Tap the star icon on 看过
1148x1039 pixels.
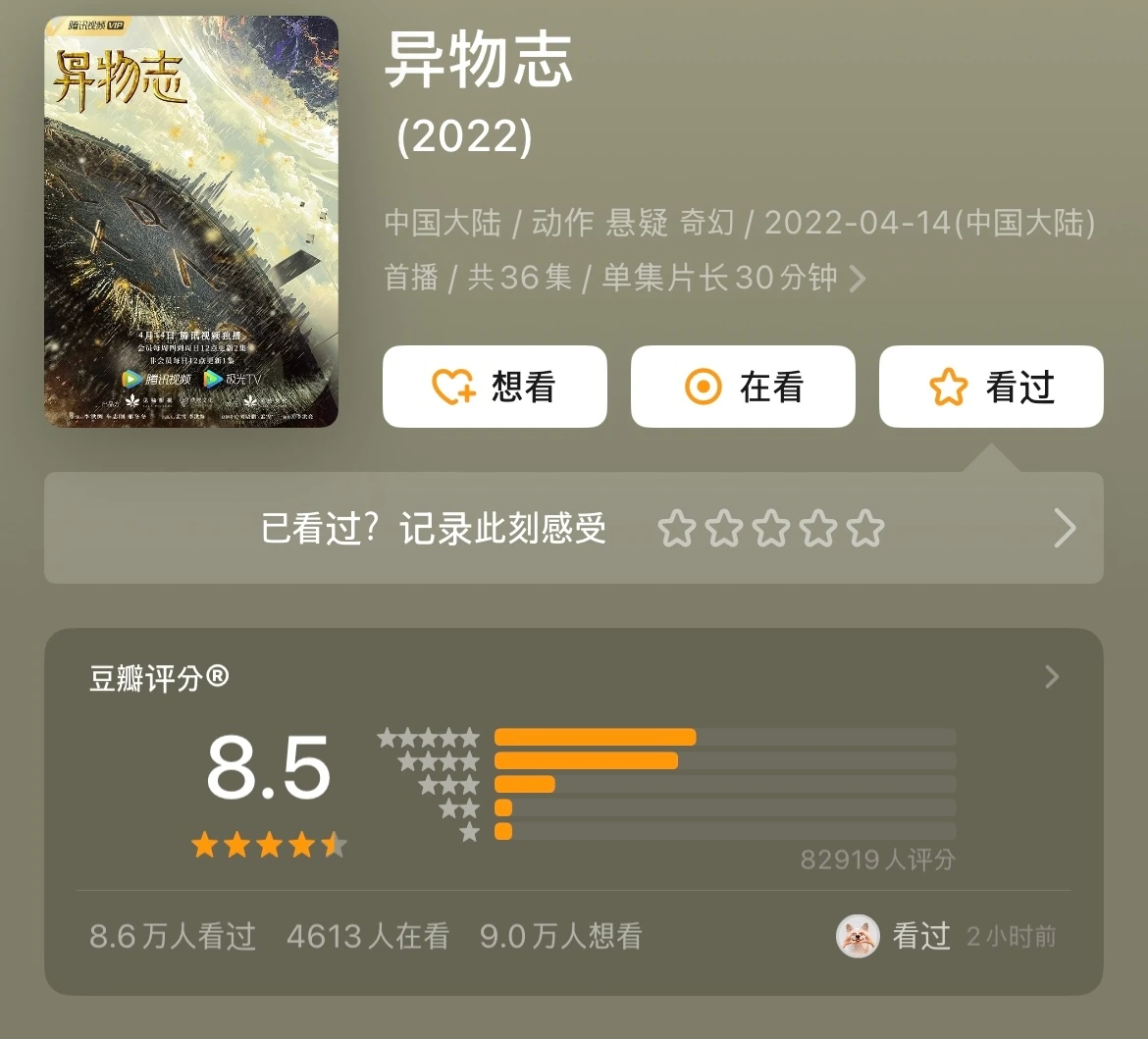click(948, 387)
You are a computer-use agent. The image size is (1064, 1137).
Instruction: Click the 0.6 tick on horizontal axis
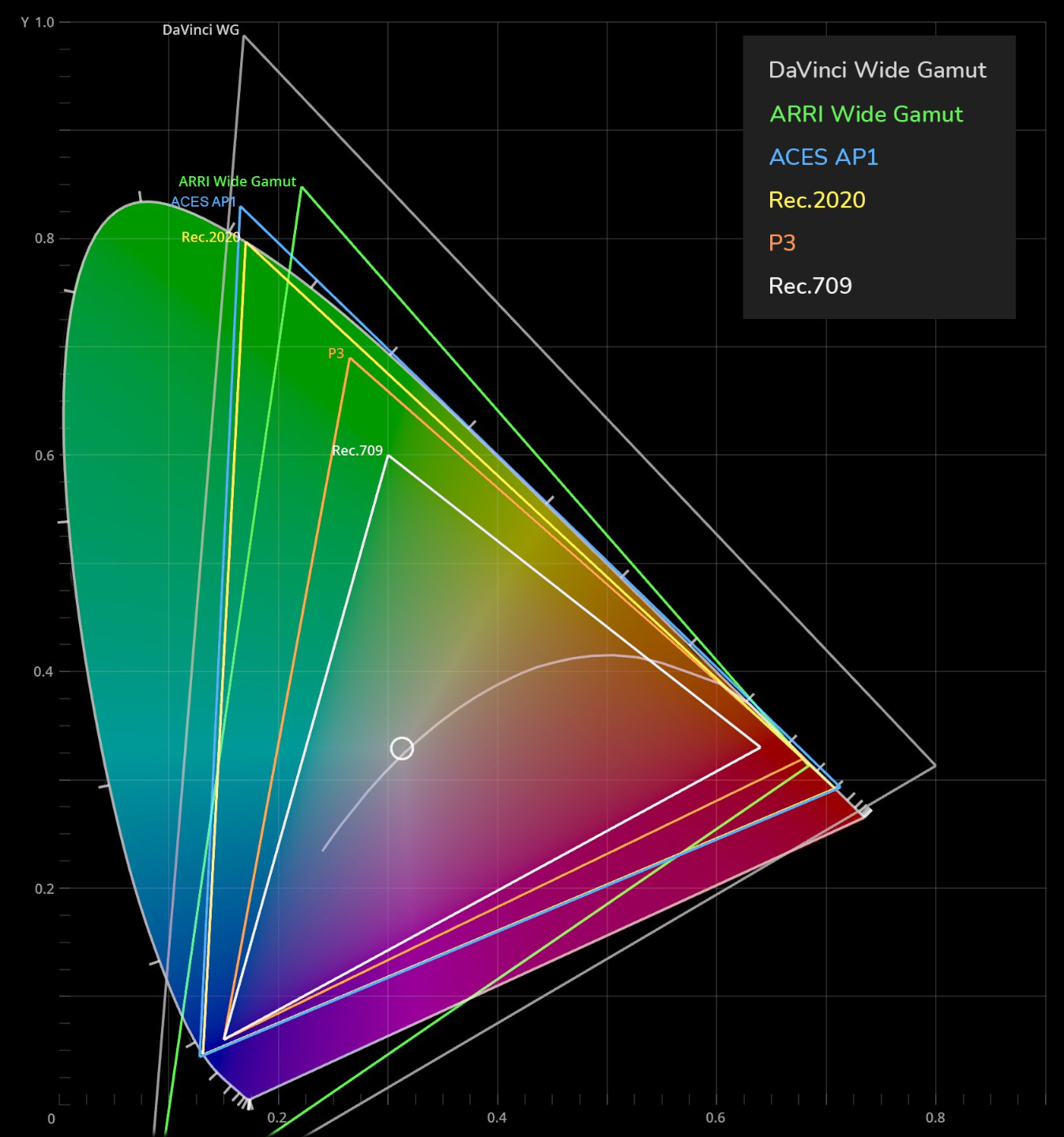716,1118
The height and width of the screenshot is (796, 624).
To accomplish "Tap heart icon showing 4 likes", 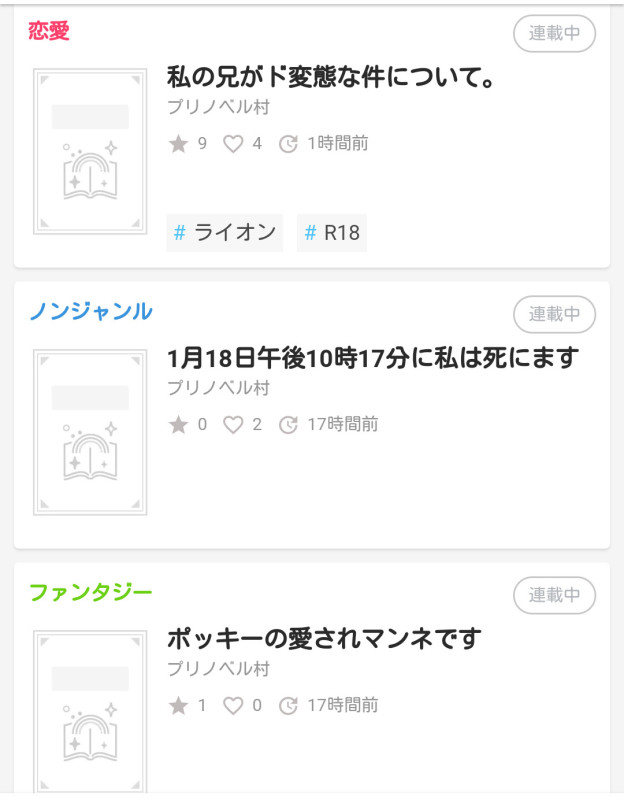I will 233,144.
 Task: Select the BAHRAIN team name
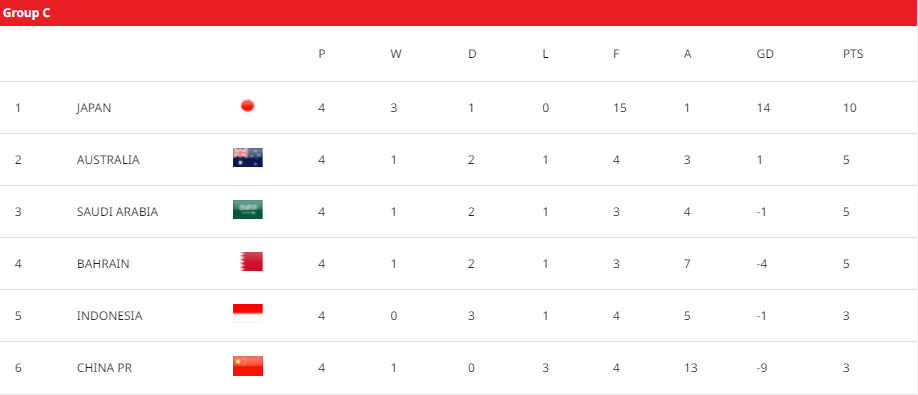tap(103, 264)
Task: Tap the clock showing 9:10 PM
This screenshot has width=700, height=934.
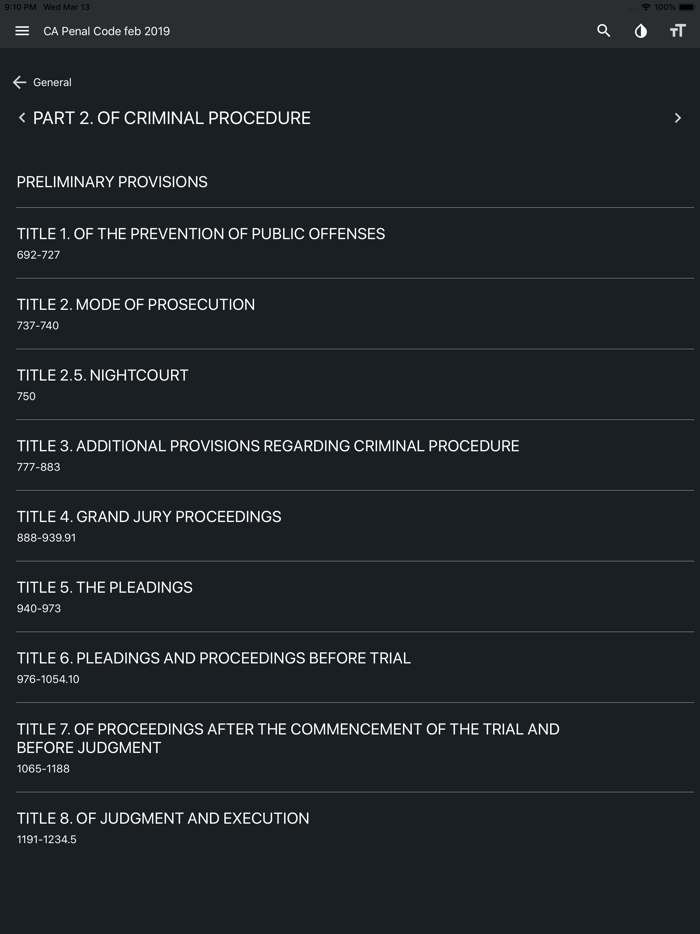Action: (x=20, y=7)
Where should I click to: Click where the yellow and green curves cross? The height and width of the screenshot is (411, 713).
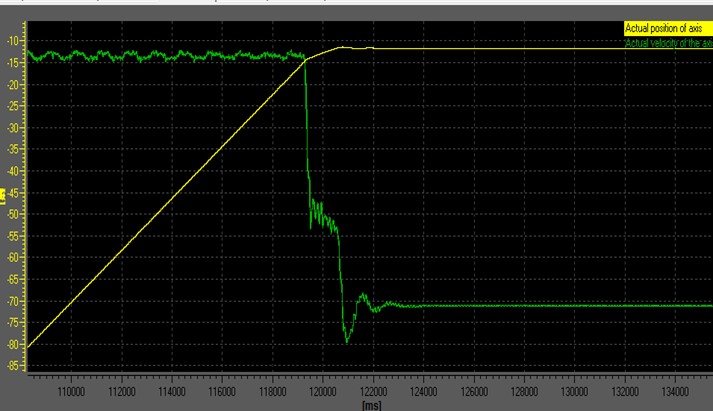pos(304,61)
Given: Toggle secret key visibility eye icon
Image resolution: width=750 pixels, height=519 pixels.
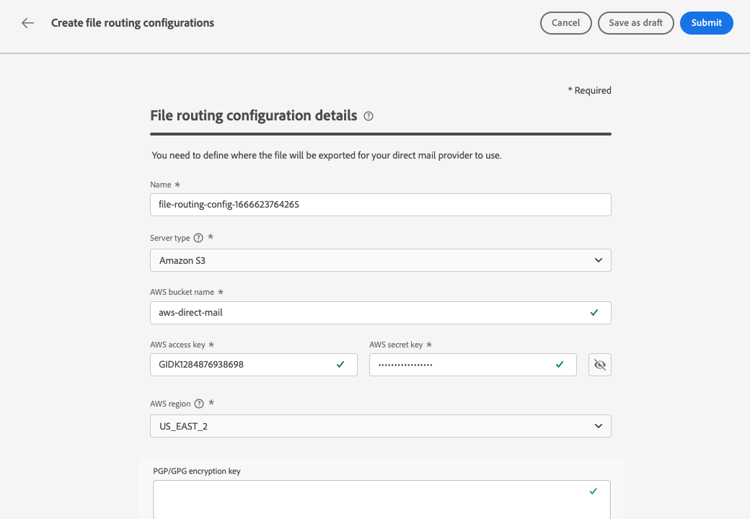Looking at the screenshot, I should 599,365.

| PROBLEM REQUIREMENTS |
With the pictures omitted, restate word for word the lines above from the line that has "This screenshot has width=700, height=934." up to and including the line that has "Given: Toggle secret key visibility eye icon", and no other lines.

| RESPONSE TO THIS EXERCISE |
This screenshot has width=700, height=934.
Action: (x=20, y=7)
Where should I click to: Click where the yellow and green curves cross? The height and width of the screenshot is (411, 713).
pos(304,61)
Given: Toggle secret key visibility eye icon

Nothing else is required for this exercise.